Docker Spark Stand-Alone



Spark 2.4.7 stand alone docker image

This is a docker image of Apache Spark


Package Version
python3 3.8.5
docker 20.10.2
docker-compose 1.27.4
spark 2.4.7

How to run

This image can be used to run using the docker-compose file

  1. Install docker-compose.
  2. Run docker-compose up.
~/projects/personal/docker-spark-stand-alone$ sudo docker-compose up
Creating spark-worker-1 ... done
Creating spark-master   ... done
Attaching to spark-worker-1, spark-master
spark-worker-1    | 2021-01-17 04:29:42,210 INFO worker.Worker: Started daemon with process name: 1@35ef8be86a36
spark-master      | 2021-01-17 04:29:42,210 INFO master.Master: Started daemon with process name: 1@master

Access the UIs:

  1. Spark Master at spark://master:7077 (http://localhost:8080/).
  2. Spark Worker at (http://localhost:8081/).

Exec into a container, to run SparkScala.

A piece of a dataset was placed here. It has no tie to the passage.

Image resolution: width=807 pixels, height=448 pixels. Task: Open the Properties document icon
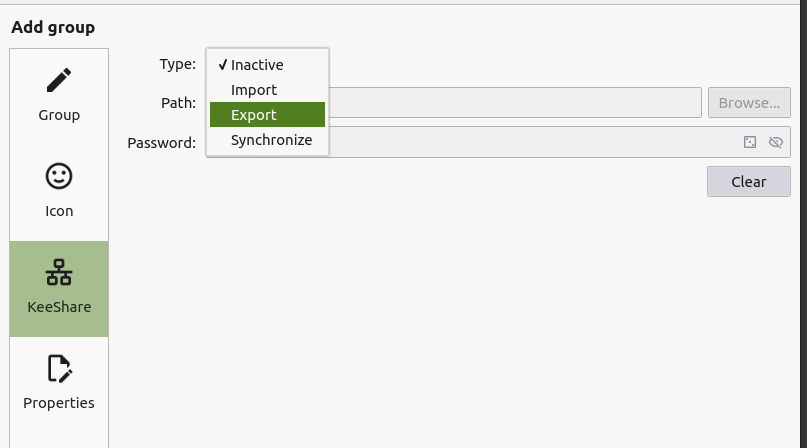click(x=59, y=369)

~/projects/personal/docker-spark-stand-alone$ sudo docker exec -it spark-master /bin/bash
[sudo] password for renien: 
root@master:/usr/spark-2.4.7# spark-shell 
2021-01-17 04:38:20,713 WARN util.NativeCodeLoader: Unable to load native-hadoop library for your platform... using builtin-java classes where applicable
Setting default log level to "WARN".
To adjust logging level use sc.setLogLevel(newLevel). For SparkR, use setLogLevel(newLevel).
Spark context Web UI available at http://localhost:4040
Spark context available as 'sc' (master = spark://master:7077, app id = app-20210117043827-0000).
Spark session available as 'spark'.
Welcome to
      ____              __
     / __/__  ___ _____/ /__
    _\ \/ _ \/ _ `/ __/  '_/
   /___/ .__/\_,_/_/ /_/\_\   version 2.4.7
Using Scala version 2.11.12 (Java HotSpot(TM) 64-Bit Server VM, Java 1.8.0_271)
Type in expressions to have them evaluated.
Docker Spark Standalone is released under the MIT © Renien.